There’s actually a disease caused by having too much cortisol, called Cushing’s syndrome, which can increase abdominal obesity. Even in normal women, though, chronic stress and chronic high cortisol levels can contribute to obesity. What’s more, if they’re pregnant, high-meat and low-carb diets may increase cortisol levels in the moms, which can lead to inappropriate fetal exposure to cortisol, which, in turn, can affect the developing fetus, resetting her or his whole stress response thermostat and leading to higher cortisol levels in later adult life. This can have serious, life-long health consequences. Every maternal daily portion of meat and fish was associated with 5 percent higher cortisol levels in their children as much as 30 years later, though green vegetable consumption was found to be protective. Higher meat consumption, such as three servings a day compared to one or two, was associated with significantly higher cortisol levels, but eating greens every day appeared to blunt some of that excess stress response.

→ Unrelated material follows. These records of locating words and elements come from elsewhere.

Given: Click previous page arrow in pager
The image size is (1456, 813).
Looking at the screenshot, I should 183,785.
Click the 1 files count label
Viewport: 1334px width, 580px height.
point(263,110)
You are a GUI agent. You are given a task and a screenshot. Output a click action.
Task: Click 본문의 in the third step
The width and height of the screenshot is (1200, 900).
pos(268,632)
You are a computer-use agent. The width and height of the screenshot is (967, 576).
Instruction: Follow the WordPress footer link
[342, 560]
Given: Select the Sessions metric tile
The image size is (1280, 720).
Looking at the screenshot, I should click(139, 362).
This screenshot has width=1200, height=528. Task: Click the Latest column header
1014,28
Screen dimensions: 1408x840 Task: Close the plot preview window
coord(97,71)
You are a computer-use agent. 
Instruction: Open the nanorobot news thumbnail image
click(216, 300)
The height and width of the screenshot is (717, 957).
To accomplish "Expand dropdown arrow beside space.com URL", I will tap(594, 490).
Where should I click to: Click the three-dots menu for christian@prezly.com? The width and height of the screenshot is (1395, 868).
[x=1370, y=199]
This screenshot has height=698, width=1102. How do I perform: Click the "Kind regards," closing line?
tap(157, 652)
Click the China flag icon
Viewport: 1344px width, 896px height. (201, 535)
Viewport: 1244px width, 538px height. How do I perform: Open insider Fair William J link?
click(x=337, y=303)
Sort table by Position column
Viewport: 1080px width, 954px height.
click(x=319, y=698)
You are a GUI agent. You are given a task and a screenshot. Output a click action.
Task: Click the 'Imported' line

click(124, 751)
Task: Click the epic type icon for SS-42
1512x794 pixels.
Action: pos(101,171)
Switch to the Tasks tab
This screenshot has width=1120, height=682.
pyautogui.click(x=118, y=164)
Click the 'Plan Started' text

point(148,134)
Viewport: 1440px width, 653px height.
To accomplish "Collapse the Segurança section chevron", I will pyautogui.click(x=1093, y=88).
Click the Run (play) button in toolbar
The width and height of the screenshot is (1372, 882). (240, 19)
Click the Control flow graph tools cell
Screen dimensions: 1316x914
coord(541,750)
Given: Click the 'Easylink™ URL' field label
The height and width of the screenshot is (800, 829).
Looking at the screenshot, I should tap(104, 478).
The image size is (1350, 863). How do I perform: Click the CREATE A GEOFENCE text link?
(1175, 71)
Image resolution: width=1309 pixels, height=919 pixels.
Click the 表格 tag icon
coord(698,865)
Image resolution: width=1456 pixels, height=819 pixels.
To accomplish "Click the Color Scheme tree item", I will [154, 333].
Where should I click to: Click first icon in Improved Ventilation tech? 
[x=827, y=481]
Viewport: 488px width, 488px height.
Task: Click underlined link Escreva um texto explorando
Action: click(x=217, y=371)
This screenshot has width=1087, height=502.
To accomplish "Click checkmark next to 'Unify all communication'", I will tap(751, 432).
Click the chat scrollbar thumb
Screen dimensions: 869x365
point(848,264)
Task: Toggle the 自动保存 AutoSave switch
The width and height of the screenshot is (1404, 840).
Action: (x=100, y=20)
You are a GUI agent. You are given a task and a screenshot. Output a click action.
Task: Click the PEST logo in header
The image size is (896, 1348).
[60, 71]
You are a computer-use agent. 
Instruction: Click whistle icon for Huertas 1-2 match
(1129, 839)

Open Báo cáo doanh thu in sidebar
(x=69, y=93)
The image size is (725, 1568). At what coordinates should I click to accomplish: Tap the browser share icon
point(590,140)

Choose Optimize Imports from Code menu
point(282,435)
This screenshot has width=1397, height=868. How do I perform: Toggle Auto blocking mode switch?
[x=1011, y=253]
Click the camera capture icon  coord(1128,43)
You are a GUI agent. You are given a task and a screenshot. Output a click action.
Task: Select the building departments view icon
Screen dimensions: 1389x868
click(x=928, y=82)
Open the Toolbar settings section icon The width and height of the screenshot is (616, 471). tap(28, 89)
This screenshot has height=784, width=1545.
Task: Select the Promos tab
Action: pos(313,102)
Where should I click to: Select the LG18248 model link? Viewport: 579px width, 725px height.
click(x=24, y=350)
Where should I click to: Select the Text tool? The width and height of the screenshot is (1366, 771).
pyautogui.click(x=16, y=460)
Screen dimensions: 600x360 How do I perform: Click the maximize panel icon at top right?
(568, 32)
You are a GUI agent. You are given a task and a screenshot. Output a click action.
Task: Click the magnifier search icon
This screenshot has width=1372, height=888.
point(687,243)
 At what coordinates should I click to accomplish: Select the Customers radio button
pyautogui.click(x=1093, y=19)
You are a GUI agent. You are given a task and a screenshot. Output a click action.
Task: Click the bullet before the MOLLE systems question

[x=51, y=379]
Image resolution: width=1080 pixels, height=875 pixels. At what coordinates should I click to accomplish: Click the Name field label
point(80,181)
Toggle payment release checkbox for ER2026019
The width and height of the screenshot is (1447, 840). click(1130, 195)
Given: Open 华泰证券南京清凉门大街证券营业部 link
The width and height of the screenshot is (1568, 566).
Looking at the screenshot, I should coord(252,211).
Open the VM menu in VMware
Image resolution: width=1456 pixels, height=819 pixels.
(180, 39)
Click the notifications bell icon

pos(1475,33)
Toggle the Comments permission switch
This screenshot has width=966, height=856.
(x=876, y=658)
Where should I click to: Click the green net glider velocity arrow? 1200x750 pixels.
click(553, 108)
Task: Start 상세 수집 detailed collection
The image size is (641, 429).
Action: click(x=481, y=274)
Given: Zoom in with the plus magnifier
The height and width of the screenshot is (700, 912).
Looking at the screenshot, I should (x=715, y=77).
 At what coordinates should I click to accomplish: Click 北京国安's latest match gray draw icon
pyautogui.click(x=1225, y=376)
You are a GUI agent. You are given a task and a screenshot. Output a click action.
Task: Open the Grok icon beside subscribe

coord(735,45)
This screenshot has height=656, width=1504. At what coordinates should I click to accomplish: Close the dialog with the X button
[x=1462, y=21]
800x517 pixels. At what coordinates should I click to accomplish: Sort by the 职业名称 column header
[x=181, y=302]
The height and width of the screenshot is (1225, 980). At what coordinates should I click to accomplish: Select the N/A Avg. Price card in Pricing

As well, the adult children of mothers who ate a lot of meat during pregnancy don’t only have higher stress hormone levels, they also appear to react more negatively to whatever life throws at them. Researchers put them through the Trier Test, which involves public speaking in front of a panel of judges, following by a live math exercise. You can see in my video at 5:36 a chart comparing the stress hormone responses in those whose moms ate less than two servings of meat per day, about two servings a day, or about two to three servings a day. Note that before the test started, the cortisol levels of the two groups eating less meat started out about the same, but their exaggerated cortisol response was laid bare when exposed to a stressful situation. The real-world effects of this are that after that sort of test, when people are given their own private snack buffet with fruits and veggies versus fatty, sugary, comfort foods like chocolate cake, guess who may eat less of the fruits and veggies? Those who have high chronic stress levels. “Cortisol has been implicated as a factor in motivating food intake” even when we aren’t really hungry.

It’s no surprise then that a woman’s animal protein intake during pregnancy may lead to larger weight gain for her children later in life—and maybe even for her grandchildren. “Remarkably, recent evidence suggests that the long-term consequences of adverse conditions during early development may not be limited to one generation, but may lead to poor health in the generations to follow, even if these individuals develop in normal conditions themselves.” Indeed, the diet of a pregnant mother may affect the development and disease risk of her children and even her grandchildren. Ultimately, these findings may shed light on our rapidly expanding epidemics of diabetes, obesity, and heart disease.